Не успел Лоран пройти и десяти шагов по Берлинской улице, как услышал за спиной торопливые шаги.
— Погоди, — говорил Жозеф, запыхавшись. — Я забыл спросить тебя кое о чем. Как, по-твоему, — будет война?
— Какая война?
— И ты еще спрашиваешь! С Германией, старик, — как всегда, как всегда. Ты в каком чине?
— Брось, — пробурчал Лоран. — Еще недавно ты говорил, что войны не будет.
— Все меняется на свете. А вот ваш брат, ученый, остается все таким же. Ни о чем не думает. Если бы ты умел читать газеты между строк, а то и самые строки, так заметил бы, что тревожным признакам несть числа: австрийский император болен, английский король едет в Париж. А зачем? Это ясно как день. Видел, что происходит в мире? Итальянцы, австрийцы и немцы сговариваются, как воры на ярмарке. Они заявили, что между их правительствами полное единство взглядов. Все это сулит взрыв. Французская рента упала до 86,57. В этих делах я кое-что смыслю и говорю тебе: будь начеку! Ты не слушаешь. Напрасно. Тем хуже для тебя, старина. Совесть моя чиста — я тебя предупредил.

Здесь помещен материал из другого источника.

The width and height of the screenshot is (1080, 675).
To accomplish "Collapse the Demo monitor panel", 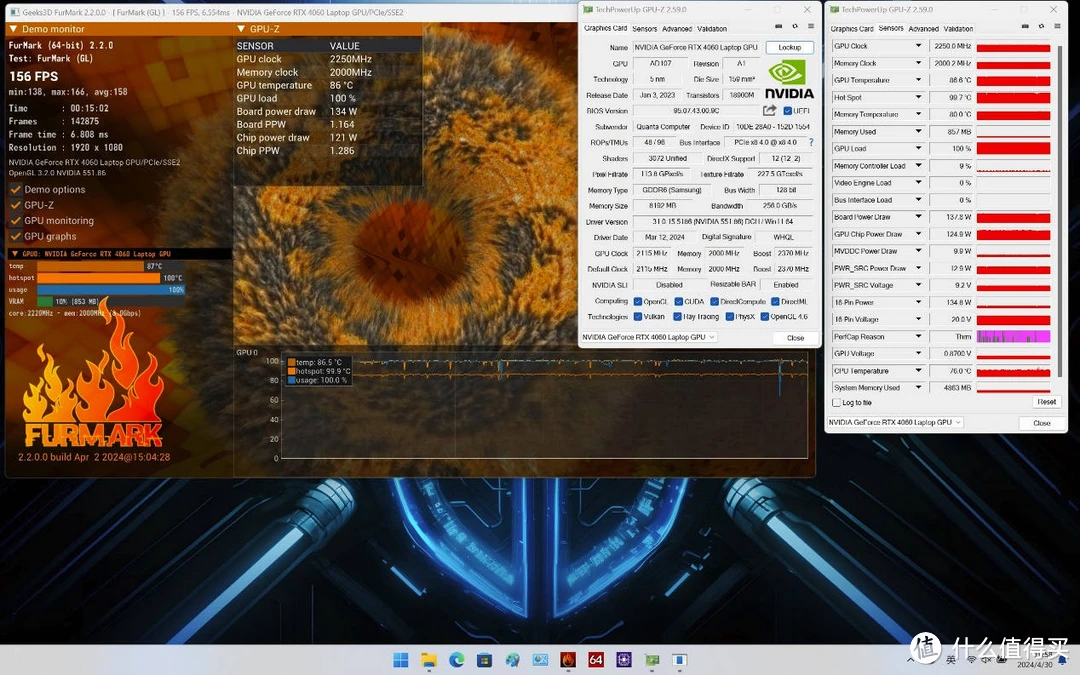I will coord(13,29).
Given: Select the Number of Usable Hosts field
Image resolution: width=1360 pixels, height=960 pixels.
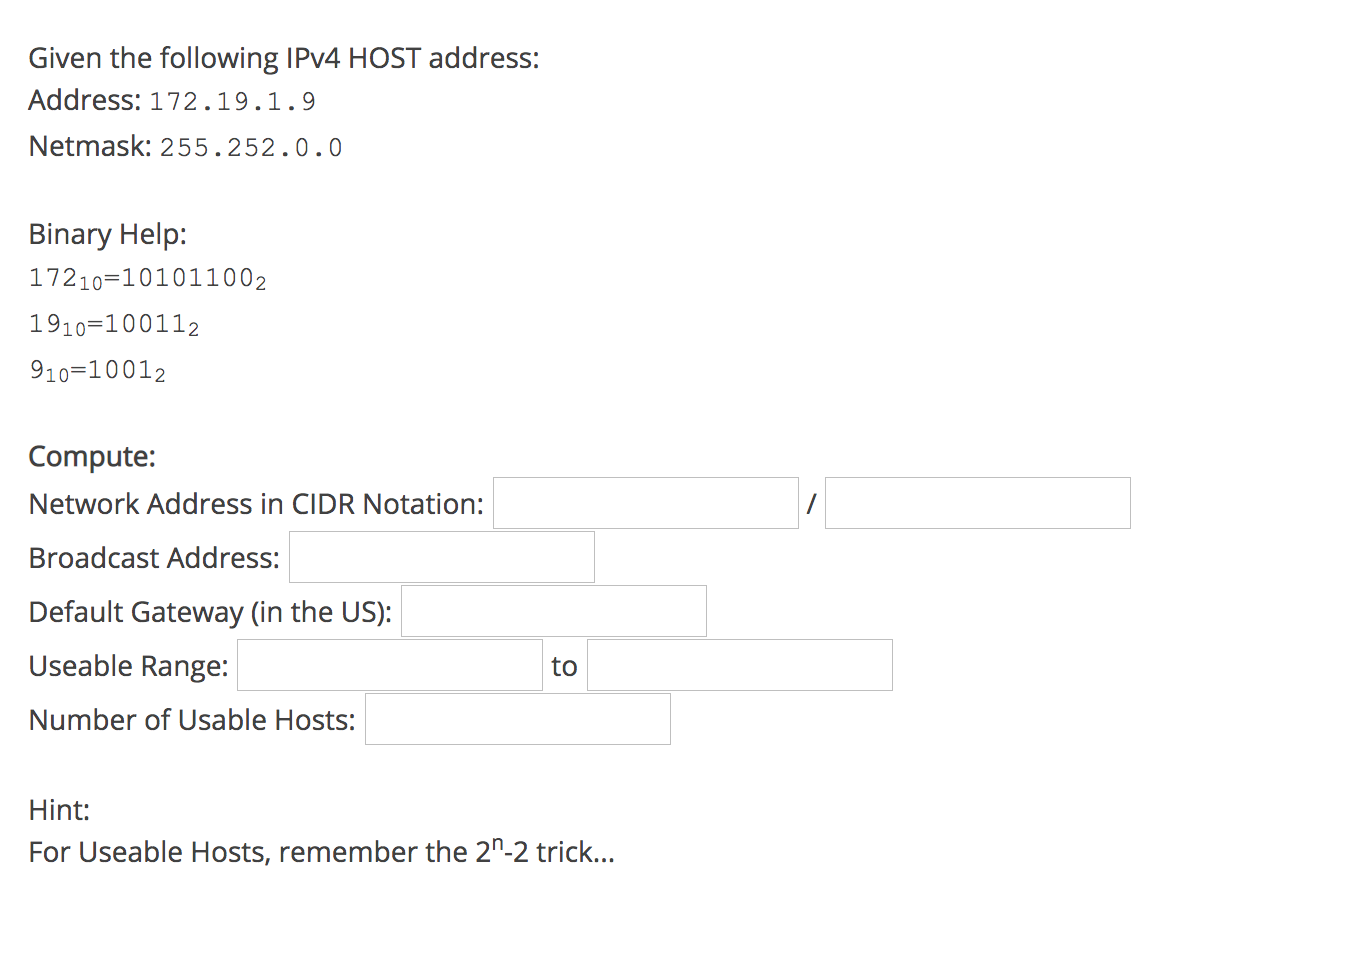Looking at the screenshot, I should (518, 719).
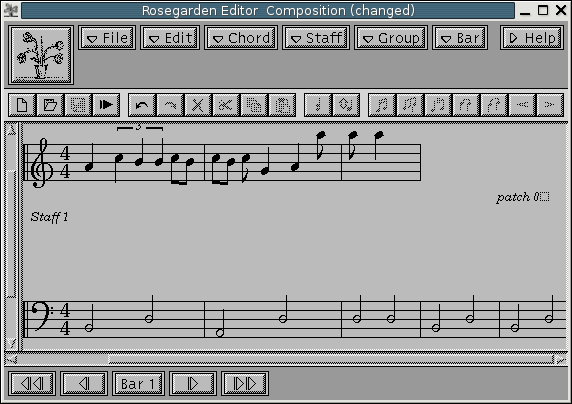Open the Group menu
The width and height of the screenshot is (572, 404).
[x=391, y=38]
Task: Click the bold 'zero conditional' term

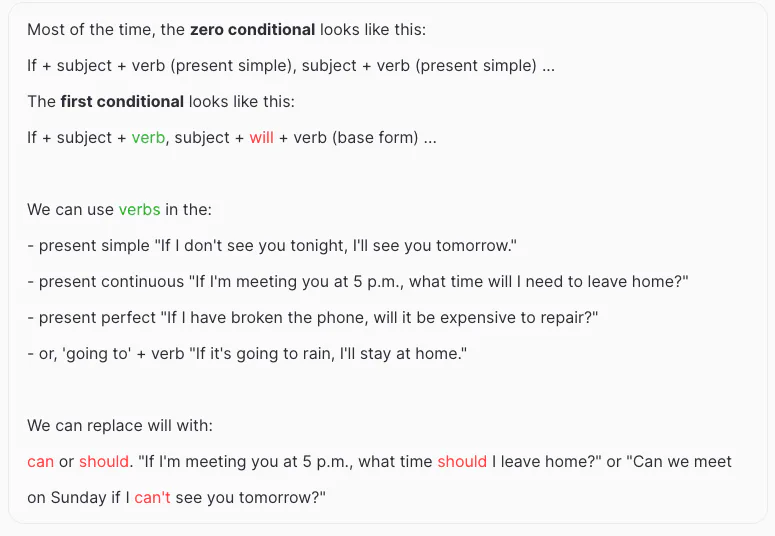Action: point(252,30)
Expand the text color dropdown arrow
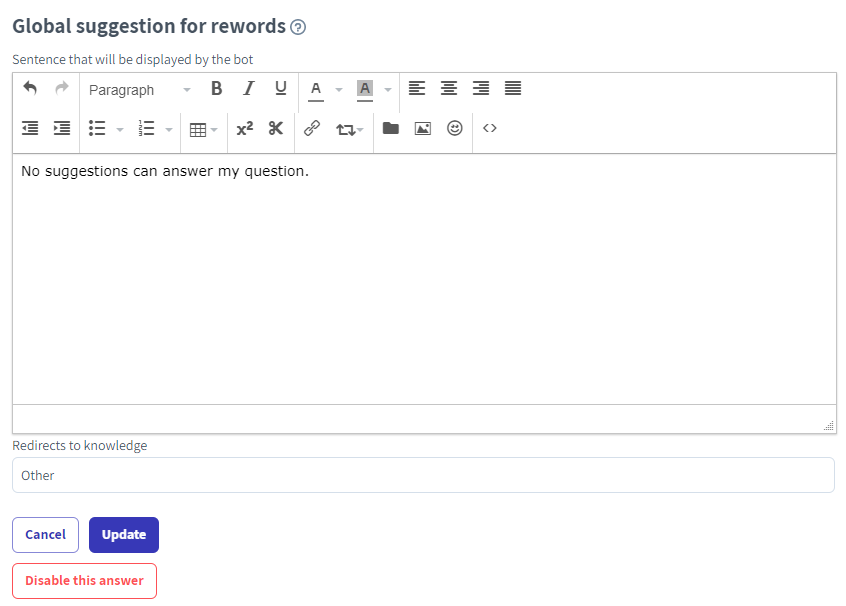The image size is (846, 606). point(339,90)
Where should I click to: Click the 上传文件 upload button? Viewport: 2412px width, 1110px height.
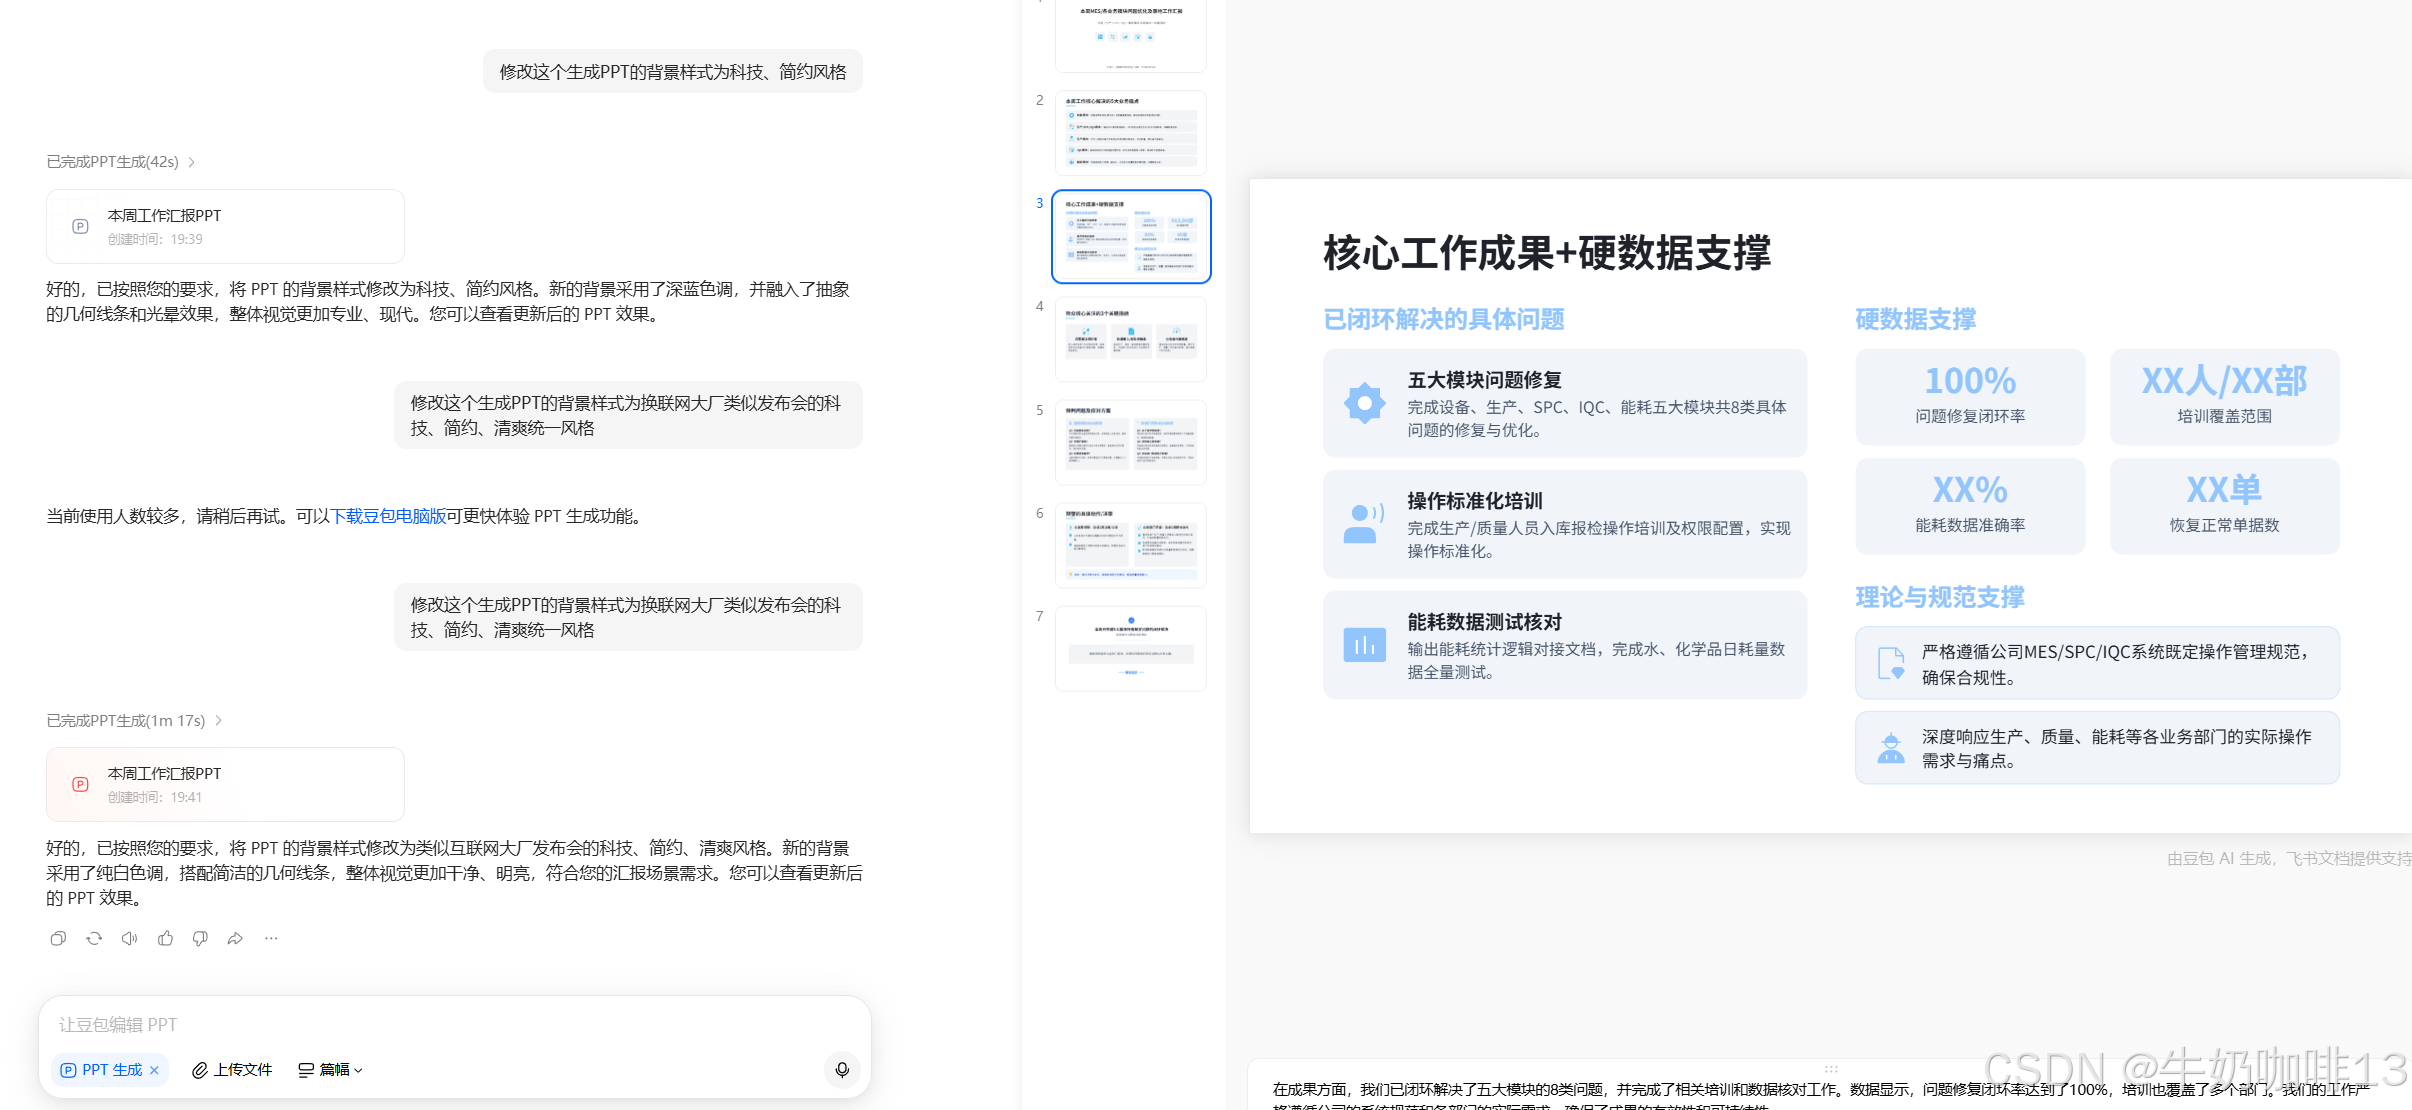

Любезный старина Жюстен, я знаю тебя уже двадцать лет. Это невозможно вообразить себе! — как сказал бы мой батюшка, обладающий богатым воображением и поэтому особенно восторгающийся всем, чего он не может вообразить в одиночку. В моей жизни уже нашлось место для такого значительного явления, как двадцатилетняя дружба. Лет двадцать тому назад, как-то вечером, мы вышли из лицея Генриха IV, и ты на площади Пантеона принялся объяснять мне, что французские слова, в корне которых лежит латинский глагол, образовались, в основном, из супина, а не из инфинитива и не из индикатива, как думают легковерные люди. Ни один профессор не обратил моего внимания на эту филологическую истину. С того памятного дня я стал относиться к твоим познаниям с уважением, граничащим с восторгом. Долгие годы дружбы, уважения, восторг — все это дает мне право сказать тебе, что когда речь заходит о моих политических убеждениях — прибегаю к стилю Жюстена Вейля, — ты начинаешь рассуждать как чурбан. У меня никогда не было политических убеждений, у меня нет политических убеждений и, надеюсь, в будущем также не появится никаких политических убеждений. В отношении проблем, которые ставит передо мною жизнь, я рассчитываю руководствоваться только простыми человеческими убеждениями. Вот тебе! Удар сокрушительный. Даю тебе девять секунд, чтобы прийти в себя.